34 On 17 February 2023, the ACMA filed the ninth affidavit of Mr Garey affirmed 17 February 2023. It detailed the following events.
35 On 15 February 2023, the solicitors for the ACMA sent a copy of the unsealed Default Judgment Documents to the email address and also sent a message to the third mobile number as follows:
Dear Mr Curro. We refer to the Federal Court proceedings ACMA v Jones and Anor (QUD129/2022). The Applicant has filed an interlocutory application for default judgment against Diverse Link on 14 February 2023. The documents have been sent to your email address anthony.curro@outlook.com. If you have any questions, please contact me. My numbers are [Garey telephone number 1] or [Garey telephone number 2]. Regards, Matthew Garey.
36 On 16 February 2023, the solicitors for the ACMA sent a copy of the sealed Default Judgment Documents to the email address and sent a message to the third mobile number as follows:
Dear Mr Curro. We refer to the Federal Court proceedings ACMA v Jones and Anor (QUD129/2022). The Applicant has filed an interlocutory application for default judgment against Diverse Link on 14 February 2023. By way of service, the sealed documents have been sent to your email address at anthony.curro@outlook.com. If you have any questions, please contact me. My numbers are [Garey telephone number 1] or [Garey telephone number 2]. Regards, Matthew Garey
COMMUNICATION FROM THE COURT
37 An email was sent from the Court on 17 February 2023 at 4.36 pm AEST informing the parties that they have leave to attend the interlocutory hearing on 21 February 2023 via Microsoft Teams and included the relevant Microsoft Teams details. In this email, the Court also requested that the parties advise appearance details no later than midday on Monday, 20 February 2023. The email addresses included anthonycurro@outlook.com.
38 The Court has not received any responses from the email address anthonycurro@outlook.com, nor received confirmation of any appearances.

◆ Stated exercise 1
In the judgment excerpt, by what deadline did the Court ask the parties to advise appearance details?
◆ Stated exercise 2
Reproduce word for word the passage of the judgment excerpt that begins with "35 On 15 February" and ends with "Regards, Matthew Garey.".

◆ Items
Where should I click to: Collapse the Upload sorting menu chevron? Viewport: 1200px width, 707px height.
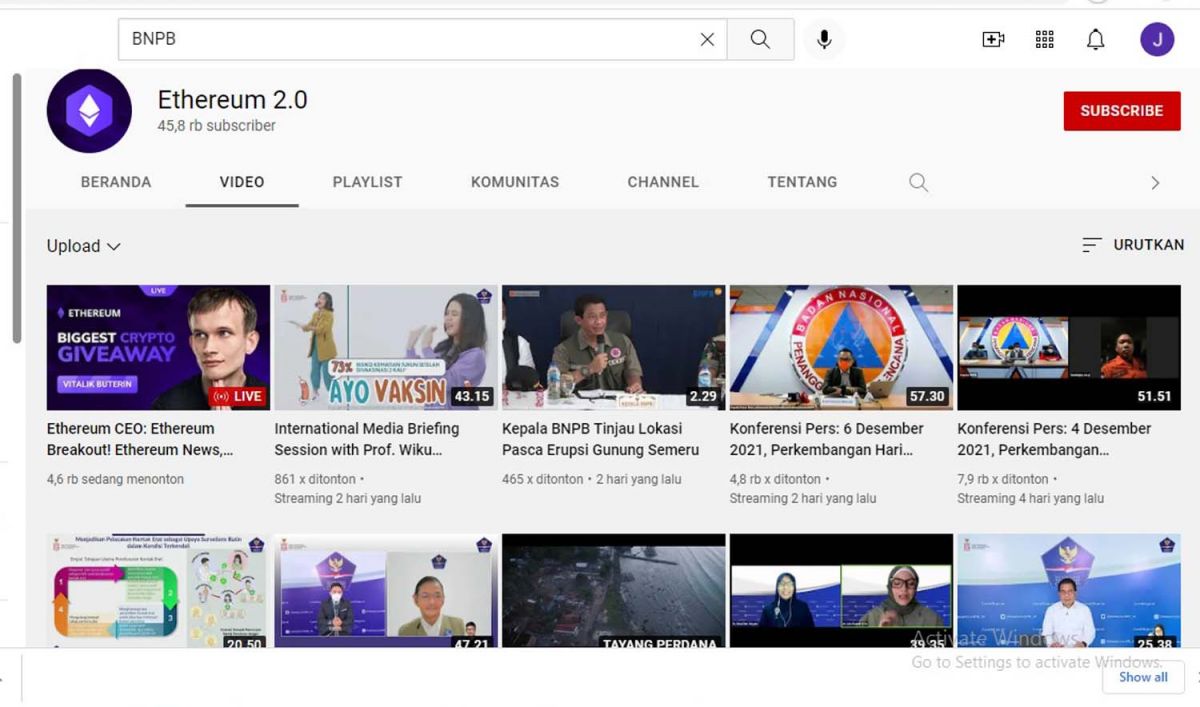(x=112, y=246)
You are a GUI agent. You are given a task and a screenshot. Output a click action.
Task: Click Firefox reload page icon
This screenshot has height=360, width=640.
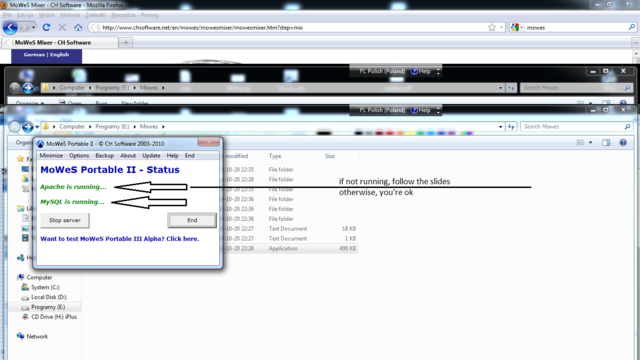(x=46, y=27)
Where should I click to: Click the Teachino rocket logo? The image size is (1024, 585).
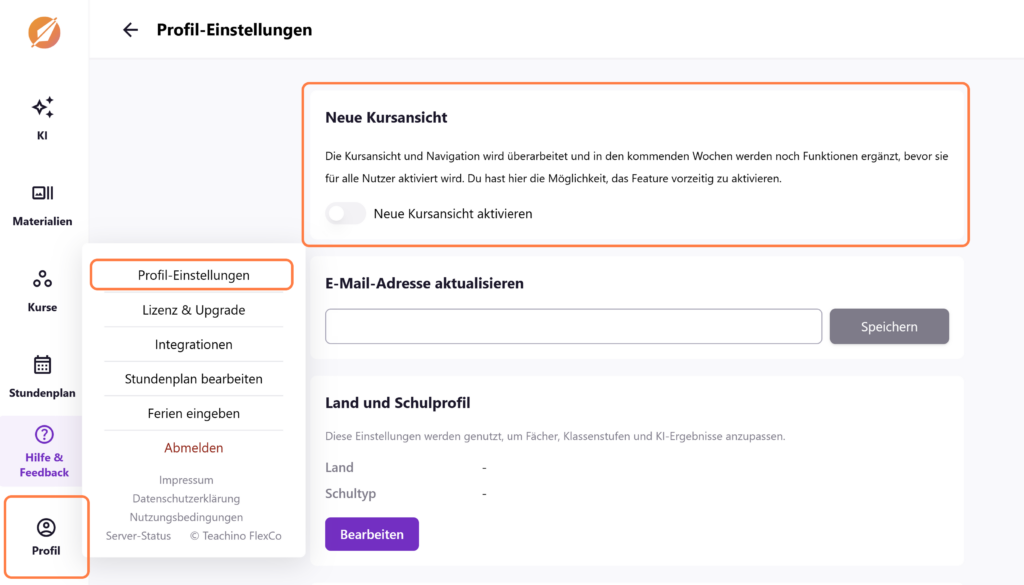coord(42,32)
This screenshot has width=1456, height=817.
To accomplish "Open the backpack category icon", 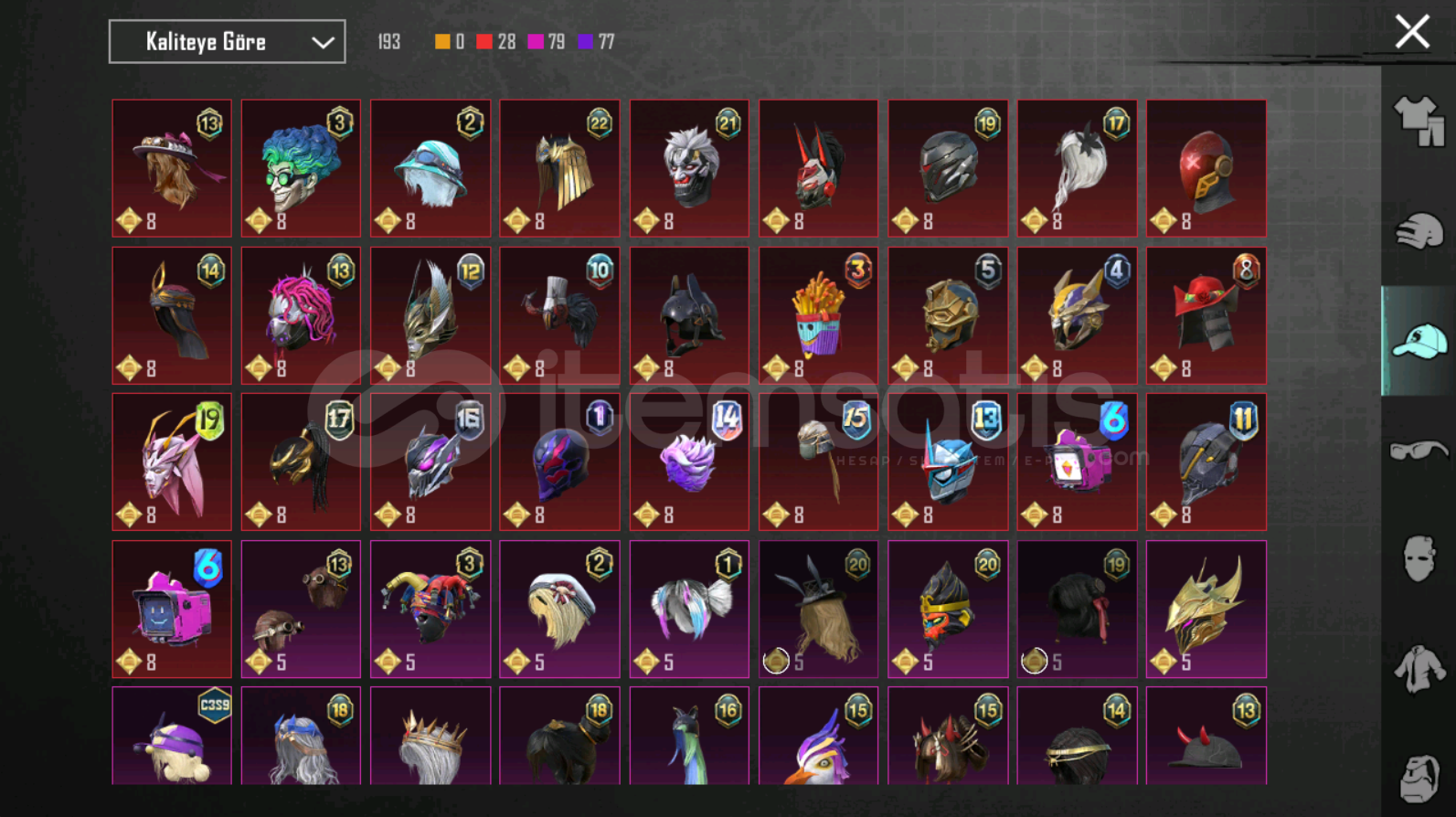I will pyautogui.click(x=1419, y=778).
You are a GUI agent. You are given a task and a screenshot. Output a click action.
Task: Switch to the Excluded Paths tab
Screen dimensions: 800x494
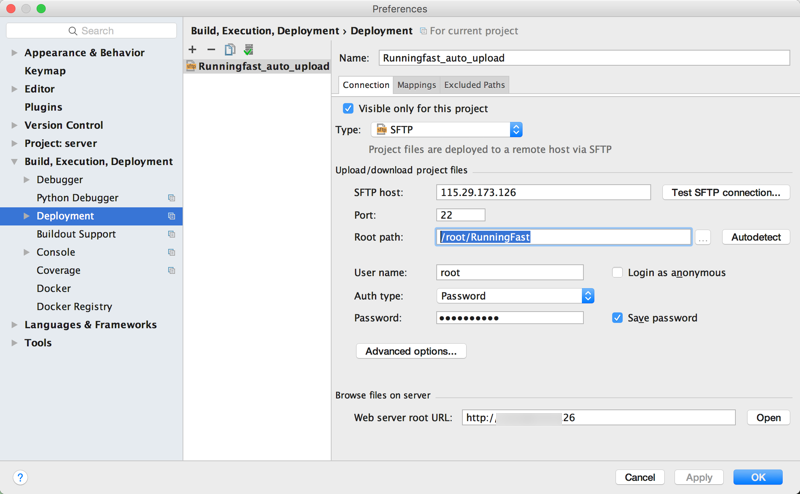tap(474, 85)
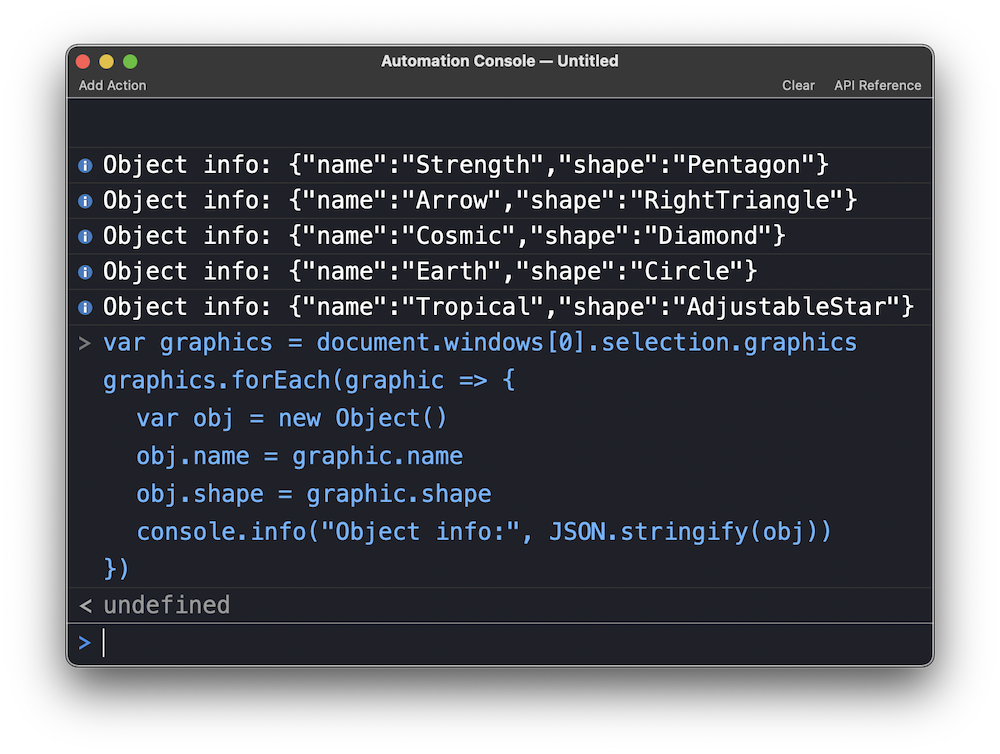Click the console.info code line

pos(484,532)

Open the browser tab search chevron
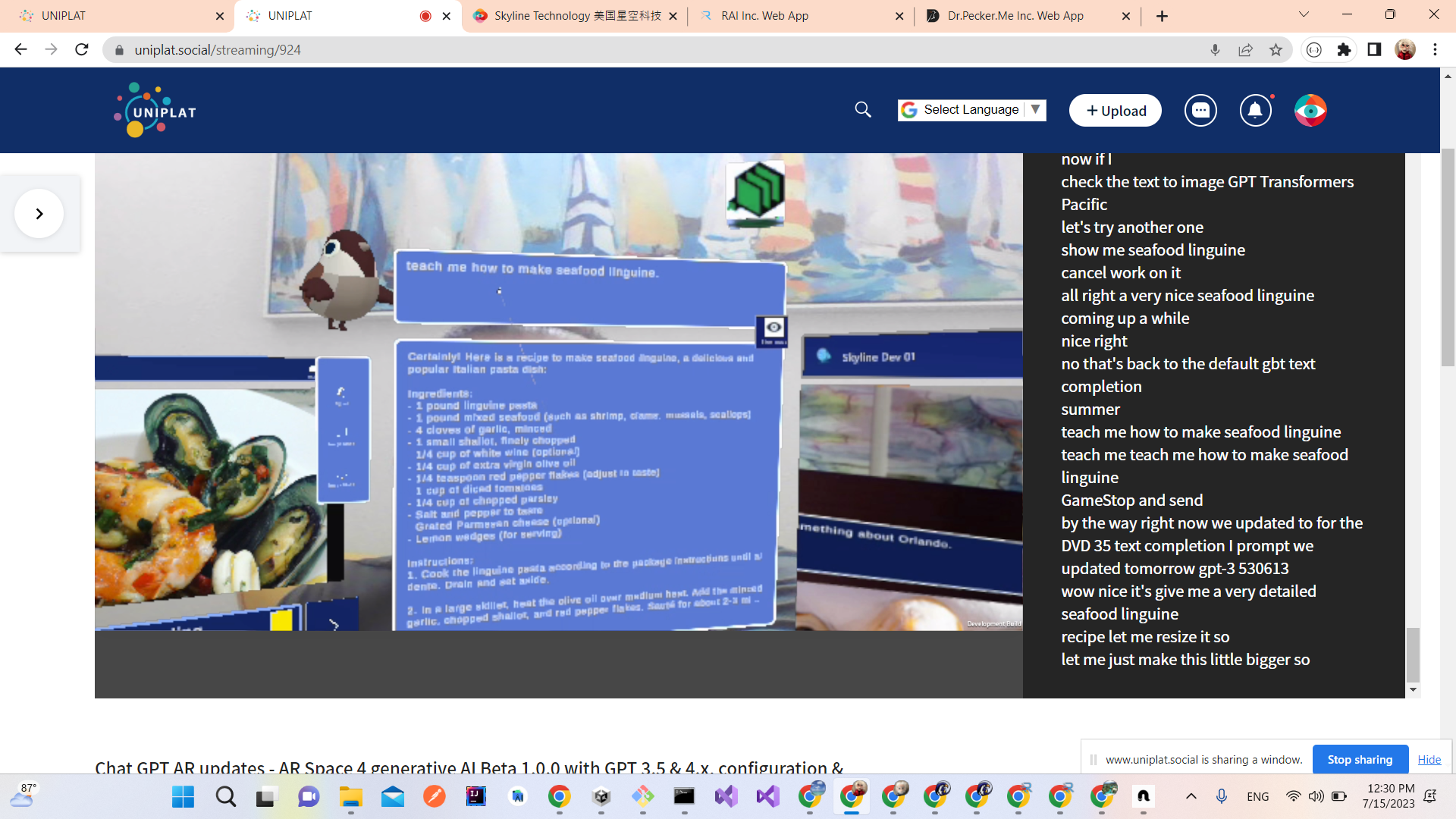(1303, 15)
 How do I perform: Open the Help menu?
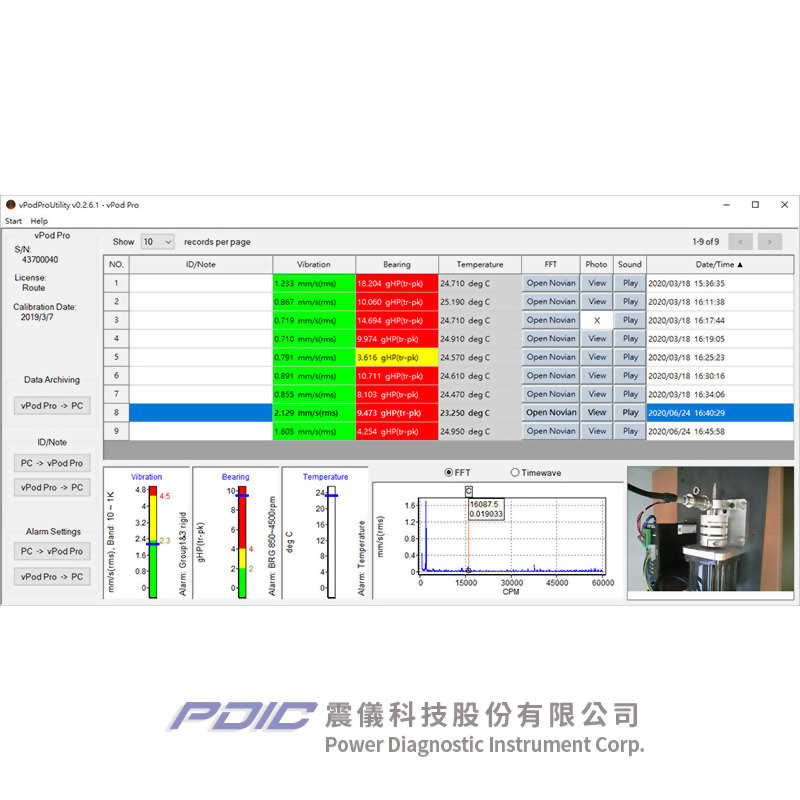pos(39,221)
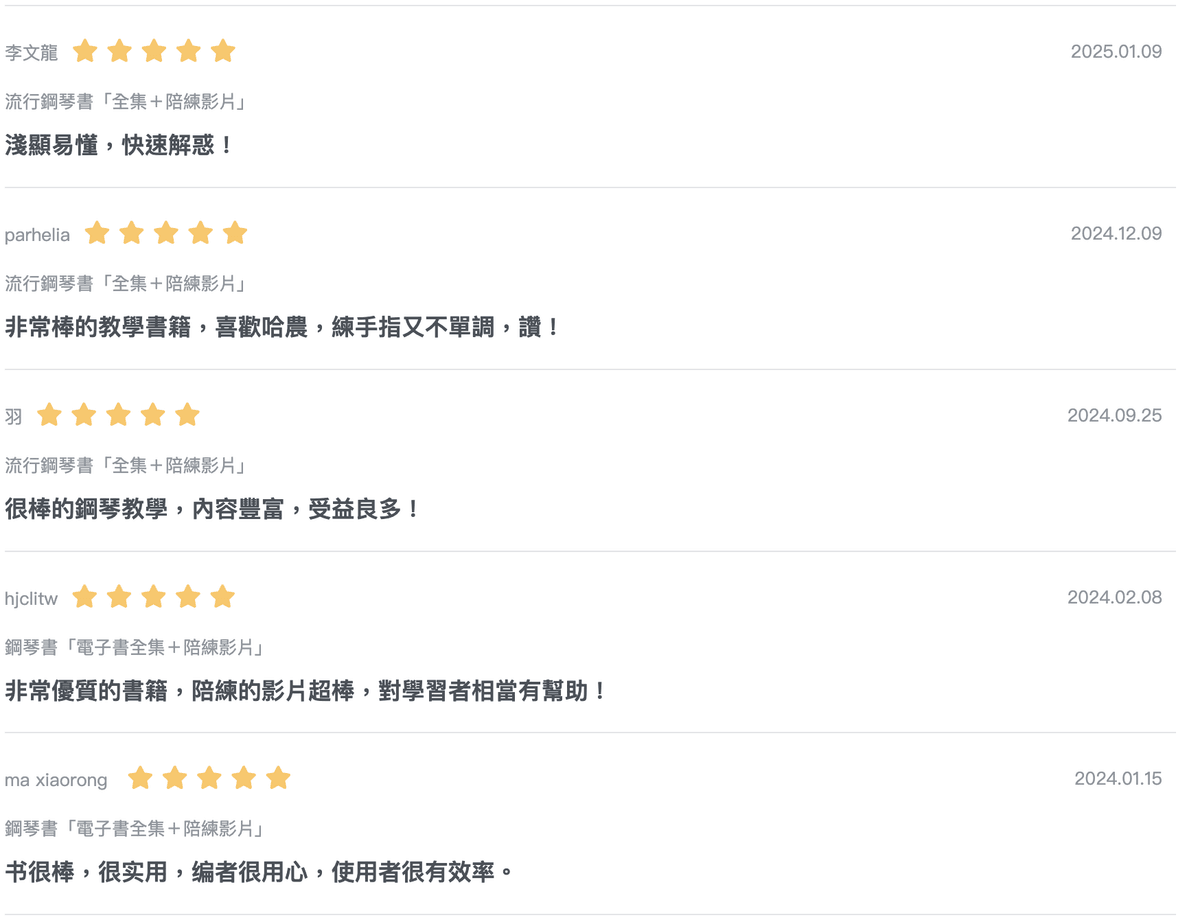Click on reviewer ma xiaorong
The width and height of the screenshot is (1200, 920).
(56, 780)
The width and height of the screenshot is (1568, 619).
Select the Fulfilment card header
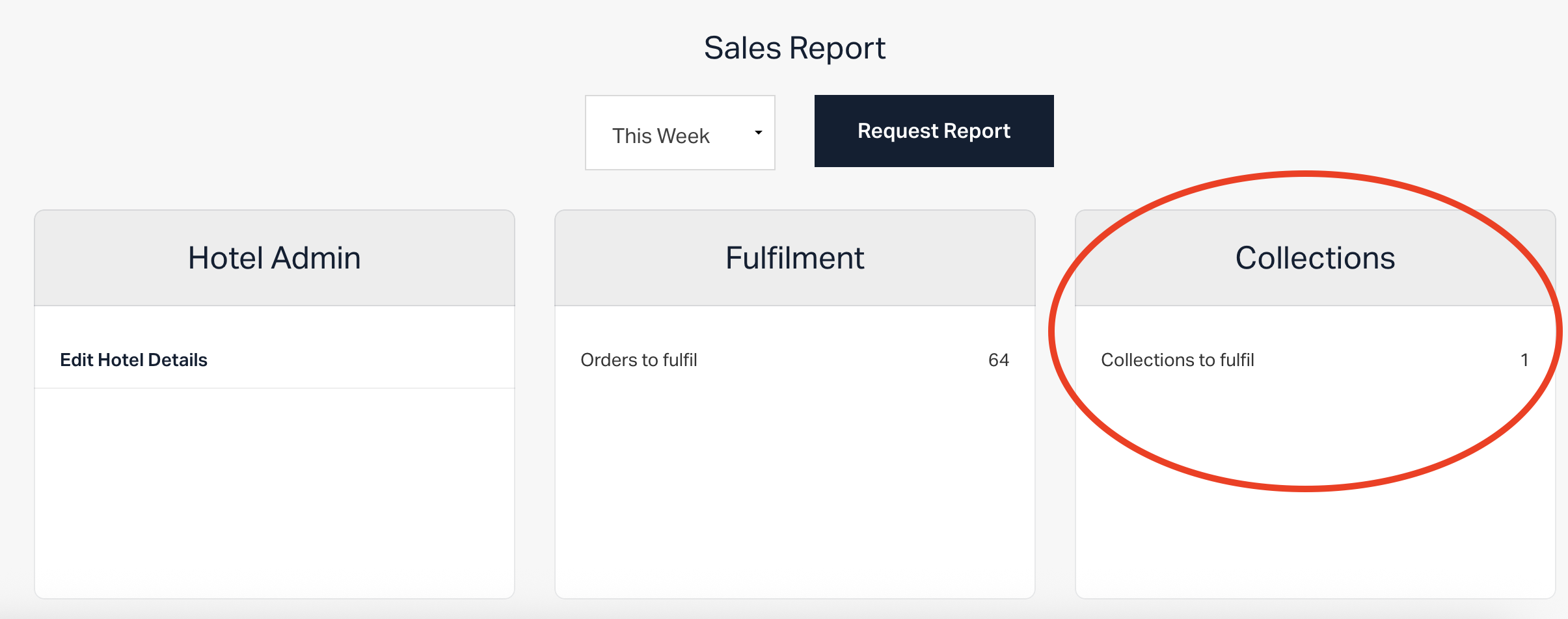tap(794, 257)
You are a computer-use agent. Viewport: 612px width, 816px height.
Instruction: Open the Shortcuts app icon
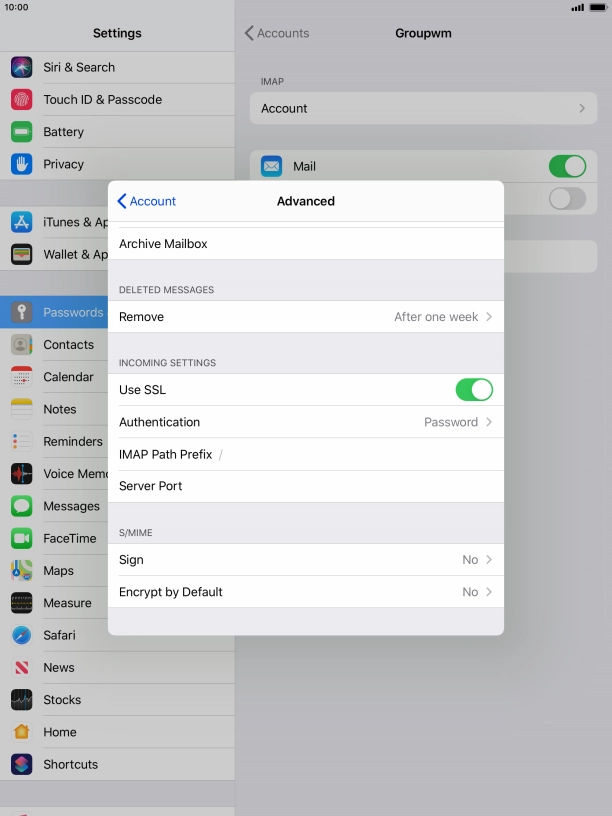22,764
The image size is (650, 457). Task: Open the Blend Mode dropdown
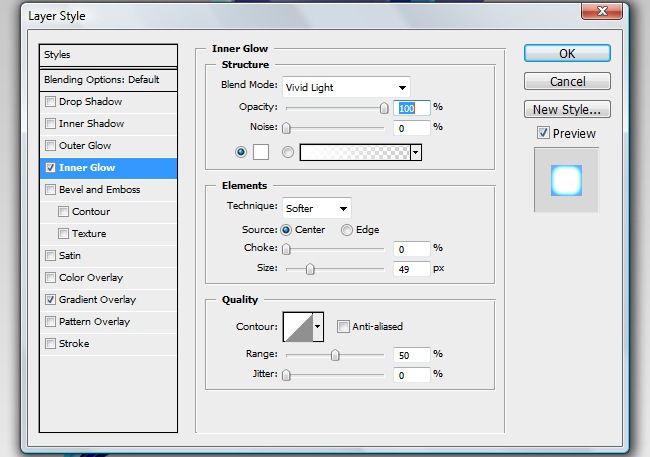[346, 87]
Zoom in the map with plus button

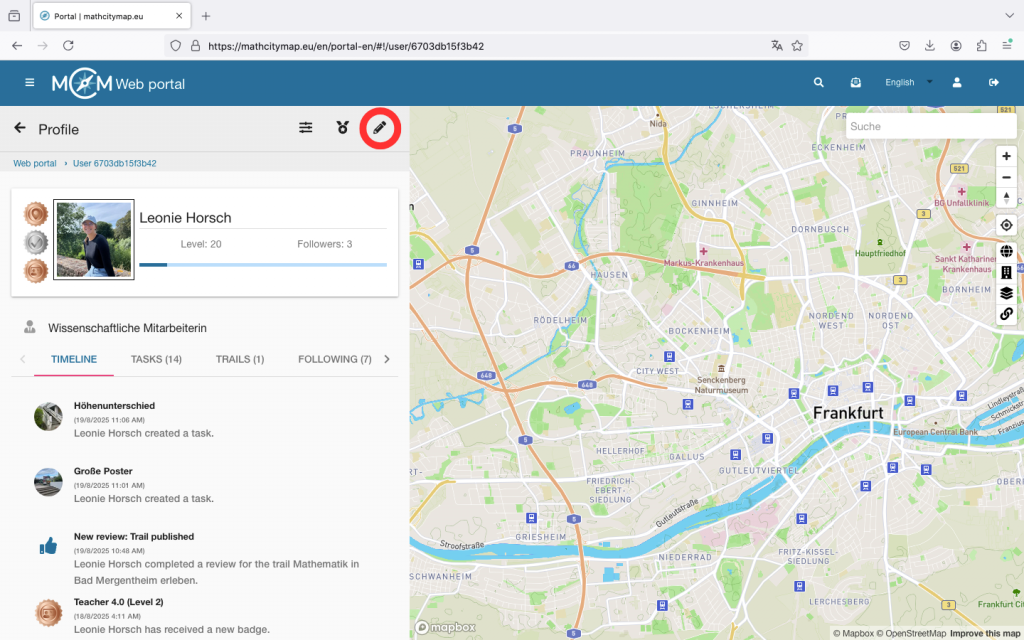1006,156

◆ Exercise result 1
No later than midday on Monday, 20 February 2023.

◆ Exercise result 2
35 On 15 February 2023, the solicitors for the ACMA sent a copy of the unsealed Default Judgment Documents to the email address and also sent a message to the third mobile number as follows:
Dear Mr Curro. We refer to the Federal Court proceedings ACMA v Jones and Anor (QUD129/2022). The Applicant has filed an interlocutory application for default judgment against Diverse Link on 14 February 2023. The documents have been sent to your email address anthony.curro@outlook.com. If you have any questions, please contact me. My numbers are [Garey telephone number 1] or [Garey telephone number 2]. Regards, Matthew Garey.